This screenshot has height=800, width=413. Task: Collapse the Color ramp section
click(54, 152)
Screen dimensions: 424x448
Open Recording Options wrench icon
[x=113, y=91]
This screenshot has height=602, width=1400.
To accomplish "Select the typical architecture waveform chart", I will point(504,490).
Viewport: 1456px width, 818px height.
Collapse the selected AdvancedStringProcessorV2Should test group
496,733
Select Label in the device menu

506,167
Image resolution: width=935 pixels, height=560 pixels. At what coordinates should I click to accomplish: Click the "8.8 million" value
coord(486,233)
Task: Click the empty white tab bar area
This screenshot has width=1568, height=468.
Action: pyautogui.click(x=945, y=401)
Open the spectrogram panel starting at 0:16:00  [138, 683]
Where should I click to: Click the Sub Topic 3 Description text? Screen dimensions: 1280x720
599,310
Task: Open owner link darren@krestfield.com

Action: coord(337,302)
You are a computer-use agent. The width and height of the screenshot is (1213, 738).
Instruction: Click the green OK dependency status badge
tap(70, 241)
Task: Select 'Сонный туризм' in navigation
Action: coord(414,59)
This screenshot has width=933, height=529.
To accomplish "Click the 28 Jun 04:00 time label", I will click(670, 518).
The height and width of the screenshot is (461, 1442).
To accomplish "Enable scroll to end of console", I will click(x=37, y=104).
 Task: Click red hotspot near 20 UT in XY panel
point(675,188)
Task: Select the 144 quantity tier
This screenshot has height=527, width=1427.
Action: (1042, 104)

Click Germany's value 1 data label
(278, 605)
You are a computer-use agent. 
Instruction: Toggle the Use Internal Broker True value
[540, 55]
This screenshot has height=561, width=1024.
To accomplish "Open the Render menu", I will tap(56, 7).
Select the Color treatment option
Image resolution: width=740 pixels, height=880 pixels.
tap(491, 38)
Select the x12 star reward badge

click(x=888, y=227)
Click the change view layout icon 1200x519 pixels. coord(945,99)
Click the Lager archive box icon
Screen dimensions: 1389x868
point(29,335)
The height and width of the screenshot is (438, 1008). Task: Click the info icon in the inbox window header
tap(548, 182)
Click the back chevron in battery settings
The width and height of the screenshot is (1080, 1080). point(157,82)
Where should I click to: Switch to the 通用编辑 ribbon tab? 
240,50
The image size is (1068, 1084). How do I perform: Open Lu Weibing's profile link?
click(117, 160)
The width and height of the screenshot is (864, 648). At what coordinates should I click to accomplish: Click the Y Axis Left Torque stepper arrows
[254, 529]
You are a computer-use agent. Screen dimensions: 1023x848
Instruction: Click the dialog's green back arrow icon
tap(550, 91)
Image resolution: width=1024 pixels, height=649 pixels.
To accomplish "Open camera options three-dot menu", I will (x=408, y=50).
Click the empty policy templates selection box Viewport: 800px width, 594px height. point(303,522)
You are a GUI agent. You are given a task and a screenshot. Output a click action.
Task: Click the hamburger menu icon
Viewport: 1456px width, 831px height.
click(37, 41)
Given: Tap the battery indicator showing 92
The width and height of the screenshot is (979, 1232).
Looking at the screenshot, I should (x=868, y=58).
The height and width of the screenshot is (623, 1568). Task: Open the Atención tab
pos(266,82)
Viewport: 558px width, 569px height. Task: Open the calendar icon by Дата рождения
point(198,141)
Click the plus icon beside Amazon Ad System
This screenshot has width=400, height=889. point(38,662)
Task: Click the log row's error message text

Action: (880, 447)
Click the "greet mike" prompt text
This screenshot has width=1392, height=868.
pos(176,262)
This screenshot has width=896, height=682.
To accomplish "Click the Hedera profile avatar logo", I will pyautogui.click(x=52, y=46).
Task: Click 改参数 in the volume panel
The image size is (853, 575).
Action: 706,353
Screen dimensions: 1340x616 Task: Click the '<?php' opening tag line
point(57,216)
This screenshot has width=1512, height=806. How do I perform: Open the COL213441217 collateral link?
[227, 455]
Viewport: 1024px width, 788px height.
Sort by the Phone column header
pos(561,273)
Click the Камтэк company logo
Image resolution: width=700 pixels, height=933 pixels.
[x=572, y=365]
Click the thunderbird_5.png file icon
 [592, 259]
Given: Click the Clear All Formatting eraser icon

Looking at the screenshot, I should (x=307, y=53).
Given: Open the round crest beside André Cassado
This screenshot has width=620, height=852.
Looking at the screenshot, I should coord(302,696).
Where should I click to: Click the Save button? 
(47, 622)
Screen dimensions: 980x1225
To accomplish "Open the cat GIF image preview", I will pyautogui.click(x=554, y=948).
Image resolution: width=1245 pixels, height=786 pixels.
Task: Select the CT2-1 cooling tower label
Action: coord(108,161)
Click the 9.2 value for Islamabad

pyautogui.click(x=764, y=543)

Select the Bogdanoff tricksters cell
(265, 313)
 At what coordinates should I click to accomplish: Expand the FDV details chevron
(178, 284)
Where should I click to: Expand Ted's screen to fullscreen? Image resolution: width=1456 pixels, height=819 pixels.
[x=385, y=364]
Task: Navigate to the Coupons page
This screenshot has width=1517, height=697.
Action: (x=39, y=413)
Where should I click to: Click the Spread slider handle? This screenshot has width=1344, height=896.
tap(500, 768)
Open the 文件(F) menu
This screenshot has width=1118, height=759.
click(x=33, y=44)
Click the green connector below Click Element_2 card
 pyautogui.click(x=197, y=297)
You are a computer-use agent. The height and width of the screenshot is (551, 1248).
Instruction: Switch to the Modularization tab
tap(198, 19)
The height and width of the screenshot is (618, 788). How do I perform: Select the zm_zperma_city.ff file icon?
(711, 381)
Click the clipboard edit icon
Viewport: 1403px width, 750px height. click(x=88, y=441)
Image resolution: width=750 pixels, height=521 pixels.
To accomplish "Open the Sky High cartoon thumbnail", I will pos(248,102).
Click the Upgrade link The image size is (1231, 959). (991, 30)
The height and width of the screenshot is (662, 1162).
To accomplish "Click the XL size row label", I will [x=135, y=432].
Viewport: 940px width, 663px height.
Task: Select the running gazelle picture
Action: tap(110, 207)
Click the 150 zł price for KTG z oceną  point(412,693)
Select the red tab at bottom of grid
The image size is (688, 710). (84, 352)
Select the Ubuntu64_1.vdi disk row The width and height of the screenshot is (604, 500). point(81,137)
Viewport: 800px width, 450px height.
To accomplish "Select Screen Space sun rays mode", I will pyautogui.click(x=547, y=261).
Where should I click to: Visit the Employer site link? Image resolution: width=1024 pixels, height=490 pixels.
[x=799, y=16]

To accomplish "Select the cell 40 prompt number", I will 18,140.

ASSIGNMENT:
All the records, as written, must be given again.

ANSWER FOR THE TASK:
This screenshot has height=800, width=413. Task: Collapse the Color ramp section
click(54, 152)
Screen dimensions: 424x448
Open Recording Options wrench icon
[x=113, y=91]
This screenshot has height=602, width=1400.
To accomplish "Select the typical architecture waveform chart", I will point(504,490).
Viewport: 1456px width, 818px height.
Collapse the selected AdvancedStringProcessorV2Should test group
496,733
Select Label in the device menu

506,167
Image resolution: width=935 pixels, height=560 pixels. At what coordinates should I click to accomplish: Click the "8.8 million" value
coord(486,233)
Task: Click the empty white tab bar area
This screenshot has width=1568, height=468.
Action: pyautogui.click(x=945, y=401)
Open the spectrogram panel starting at 0:16:00  [138, 683]
Where should I click to: Click the Sub Topic 3 Description text? Screen dimensions: 1280x720
599,310
Task: Open owner link darren@krestfield.com

Action: coord(337,302)
You are a computer-use agent. The width and height of the screenshot is (1213, 738).
Instruction: Click the green OK dependency status badge
tap(70, 241)
Task: Select 'Сонный туризм' in navigation
Action: coord(414,59)
This screenshot has width=933, height=529.
To accomplish "Click the 28 Jun 04:00 time label", I will click(670, 518).
The height and width of the screenshot is (461, 1442).
To accomplish "Enable scroll to end of console", I will click(x=37, y=104).
 Task: Click red hotspot near 20 UT in XY panel
point(675,188)
Task: Select the 144 quantity tier
This screenshot has height=527, width=1427.
Action: (1042, 104)

Click Germany's value 1 data label
(278, 605)
You are a computer-use agent. 
Instruction: Toggle the Use Internal Broker True value
[540, 55]
This screenshot has height=561, width=1024.
To accomplish "Open the Render menu", I will tap(56, 7).
Select the Color treatment option
Image resolution: width=740 pixels, height=880 pixels.
tap(491, 38)
Select the x12 star reward badge

click(x=888, y=227)
Click the change view layout icon 1200x519 pixels. coord(945,99)
Click the Lager archive box icon
Screen dimensions: 1389x868
point(29,335)
The height and width of the screenshot is (438, 1008). Task: Click the info icon in the inbox window header
tap(548, 182)
Click the back chevron in battery settings
The width and height of the screenshot is (1080, 1080). point(157,82)
Where should I click to: Switch to the 通用编辑 ribbon tab? 
240,50
The image size is (1068, 1084). How do I perform: Open Lu Weibing's profile link?
click(117, 160)
The width and height of the screenshot is (864, 648). At what coordinates should I click to accomplish: Click the Y Axis Left Torque stepper arrows
[254, 529]
You are a computer-use agent. Screen dimensions: 1023x848
Instruction: Click the dialog's green back arrow icon
tap(550, 91)
Image resolution: width=1024 pixels, height=649 pixels.
To accomplish "Open camera options three-dot menu", I will (x=408, y=50).
Click the empty policy templates selection box Viewport: 800px width, 594px height. point(303,522)
You are a GUI agent. You are given a task and a screenshot. Output a click action.
Task: Click the hamburger menu icon
Viewport: 1456px width, 831px height.
click(37, 41)
Given: Tap the battery indicator showing 92
The width and height of the screenshot is (979, 1232).
Looking at the screenshot, I should (x=868, y=58).
The height and width of the screenshot is (623, 1568). Task: Open the Atención tab
pos(266,82)
Viewport: 558px width, 569px height. Task: Open the calendar icon by Дата рождения
point(198,141)
Click the plus icon beside Amazon Ad System
This screenshot has width=400, height=889. point(38,662)
Task: Click the log row's error message text

Action: (880, 447)
Click the "greet mike" prompt text
This screenshot has width=1392, height=868.
pos(176,262)
This screenshot has width=896, height=682.
To accomplish "Click the Hedera profile avatar logo", I will pyautogui.click(x=52, y=46).
Task: Click 改参数 in the volume panel
The image size is (853, 575).
Action: 706,353
Screen dimensions: 1340x616 Task: Click the '<?php' opening tag line
point(57,216)
This screenshot has width=1512, height=806. How do I perform: Open the COL213441217 collateral link?
[227, 455]
Viewport: 1024px width, 788px height.
Sort by the Phone column header
pos(561,273)
Click the Камтэк company logo
Image resolution: width=700 pixels, height=933 pixels.
[x=572, y=365]
Click the thunderbird_5.png file icon
 [592, 259]
Given: Click the Clear All Formatting eraser icon

Looking at the screenshot, I should (x=307, y=53).
Given: Open the round crest beside André Cassado
This screenshot has width=620, height=852.
Looking at the screenshot, I should coord(302,696).
Where should I click to: Click the Save button? 
(47, 622)
Screen dimensions: 980x1225
To accomplish "Open the cat GIF image preview", I will pyautogui.click(x=554, y=948).
Image resolution: width=1245 pixels, height=786 pixels.
Task: Select the CT2-1 cooling tower label
Action: coord(108,161)
Click the 9.2 value for Islamabad

pyautogui.click(x=764, y=543)

Select the Bogdanoff tricksters cell
(265, 313)
 At what coordinates should I click to accomplish: Expand the FDV details chevron
(178, 284)
Where should I click to: Expand Ted's screen to fullscreen? Image resolution: width=1456 pixels, height=819 pixels.
[x=385, y=364]
Task: Navigate to the Coupons page
This screenshot has width=1517, height=697.
Action: (x=39, y=413)
Where should I click to: Click the Spread slider handle? This screenshot has width=1344, height=896.
tap(500, 768)
Open the 文件(F) menu
This screenshot has width=1118, height=759.
click(x=33, y=44)
Click the green connector below Click Element_2 card
 pyautogui.click(x=197, y=297)
You are a computer-use agent. The height and width of the screenshot is (551, 1248).
Instruction: Switch to the Modularization tab
tap(198, 19)
The height and width of the screenshot is (618, 788). How do I perform: Select the zm_zperma_city.ff file icon?
(711, 381)
Click the clipboard edit icon
Viewport: 1403px width, 750px height. click(x=88, y=441)
Image resolution: width=750 pixels, height=521 pixels.
To accomplish "Open the Sky High cartoon thumbnail", I will pos(248,102).
Click the Upgrade link The image size is (1231, 959). (991, 30)
The height and width of the screenshot is (662, 1162).
To accomplish "Click the XL size row label", I will [x=135, y=432].
Viewport: 940px width, 663px height.
Task: Select the running gazelle picture
Action: tap(110, 207)
Click the 150 zł price for KTG z oceną  point(412,693)
Select the red tab at bottom of grid
The image size is (688, 710). (84, 352)
Select the Ubuntu64_1.vdi disk row The width and height of the screenshot is (604, 500). point(81,137)
Viewport: 800px width, 450px height.
To accomplish "Select Screen Space sun rays mode", I will pyautogui.click(x=547, y=261).
Where should I click to: Visit the Employer site link? Image resolution: width=1024 pixels, height=490 pixels.
[x=799, y=16]

To accomplish "Select the cell 40 prompt number", I will 18,140.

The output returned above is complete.